Trajectory-based differential expression analysis for single cell proteomics data with msqrob2


Author(s): Stijn Vandenbulcke,Christophe Vanderaa,Lieven Clement

Affiliation(s): UGent



Many biological processes are dynamic, e.g. cell differentiation, tissue development, and responses to external stimuli. Traditionally they were studied with time-course experiments. With the advent of single cell technologies, however, they can also be unraveled by taking a snapshot of the transcriptome or proteome of hundreds to millions of single cells in a cell population, which are each at distinct points in a dynamic process. Trajectory inference methods can then be used to infer lineages and pseudotimes in a reduced dimensional space. An important step in the data analysis is to prioritise features (genes, transcripts, peptides or proteins) that are associated with time or pseudo-time as well as features for which the trends differ upon stimulation or between lineages.
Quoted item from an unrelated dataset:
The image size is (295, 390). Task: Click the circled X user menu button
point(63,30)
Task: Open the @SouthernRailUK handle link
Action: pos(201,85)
Flexible models are needed for this purpose as the trends are often non-linear. In this respect, we developed tradeseq, a bioconductor package to fit flexible negative binomial additive models to infer genes that are differentially expressed along a scRNA-seq trajectory. With smoothers we model the trends along (pseudo)time data driven and allow for inferring on the association with (pseudo)time as well as on trend differences between lineages or upon stimulation. These functionalities, however, have to be ported to single cell proteomics. This seems very natural in msqrob2 by exploiting the link between smoothers, ridge regression and mixed models. In this contribution we present our msqrob2 extension that enables trend estimation in time-course designs and post-trajectory inference through the implementation of smoothers. By building upon the existing capabilities of msqrob2, i.e. robust ridge regression and mixed models the users can also address the complex hierarchical correlation structure of SCP data, which allows them to analyse complex experiments and obtain a comprehensive view of their bulk and single cell proteomics data. We illustrate our method in a simulation study and a real single cell proteomics dataset (schoof, 2021) to prioritise proteins involved in cellular differentiation in an acute myeloid leukaemia model.